Open JennySeidenschwarz opened 1 year ago

JennySeidenschwarz commented 1 year ago

If you do not know the root cause of the problem / bug, and wish someone to help you, please post according to this template:

🐛 Bugs / Unexpected behaviors

Computing 3DIoU of bounding box with itself in city coordinate system of AV dataset gives wrong values.
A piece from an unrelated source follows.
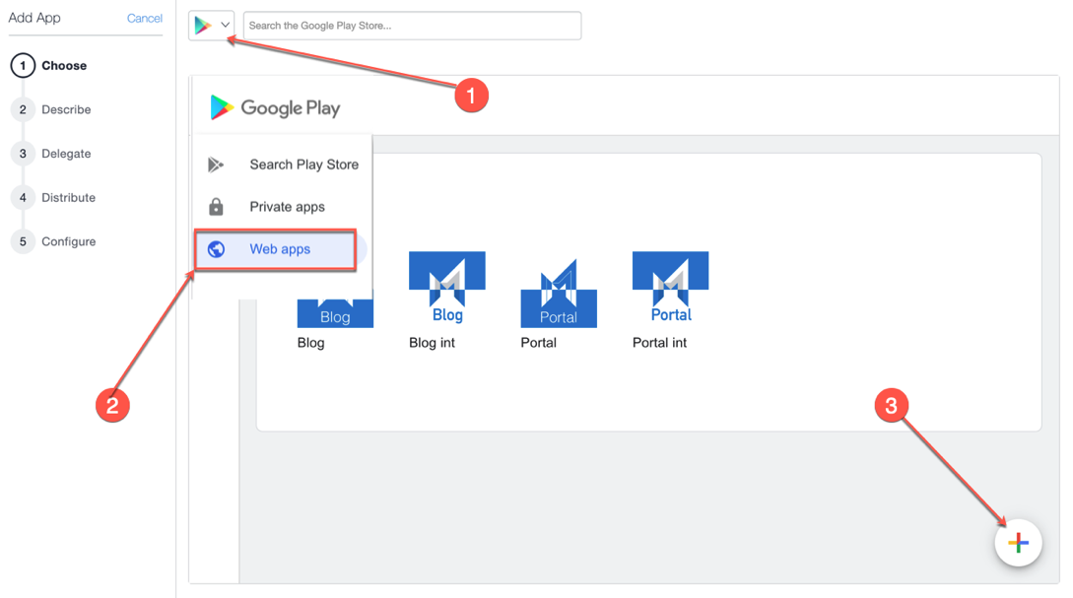Jump to the Describe step
The image size is (1073, 598).
[22, 109]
Input bounding box a: [[-24931.9805, 40325.3438, -254.5391],
[-24931.1562, 40325.4336, -254.5391],
[-24931.3105, 40326.8789, -254.5391],
[-24932.1348, 40326.7891, -254.5391],
[-24931.9805, 40325.3438, -253.7584],
[-24931.1562, 40325.4336, -253.7584],
[-24931.3105, 40326.8789, -253.7584],
[-24932.1348, 40326.7891, -253.7584]]

--> Bounding box IoU with itself gives 0.5

Input bounding box b: [[-24946.6211, 40271.9648, -254.5117],
[-24946.5137, 40275.6836, -254.5117],
[-24948.3086, 40275.7344, -254.5117],
[-24948.4141, 40272.0195, -254.5117],
[-24946.6211, 40271.9648, -253.5219],
[-24946.5137, 40275.6836, -253.5219],
[-24948.3086, 40275.7344, -253.5219],
[-24948.4141, 40272.0195, -253.5219]]

--> Bounding box IoU with itself gives 2.0

Problem is solved if subtracting [-25000, 40300, -250]. Therefore, I guess it is a numerical instability. Problem can be solved by just subtracting maximum absolute values of all input bounding boxes, but of course more a quick and dirty solution :)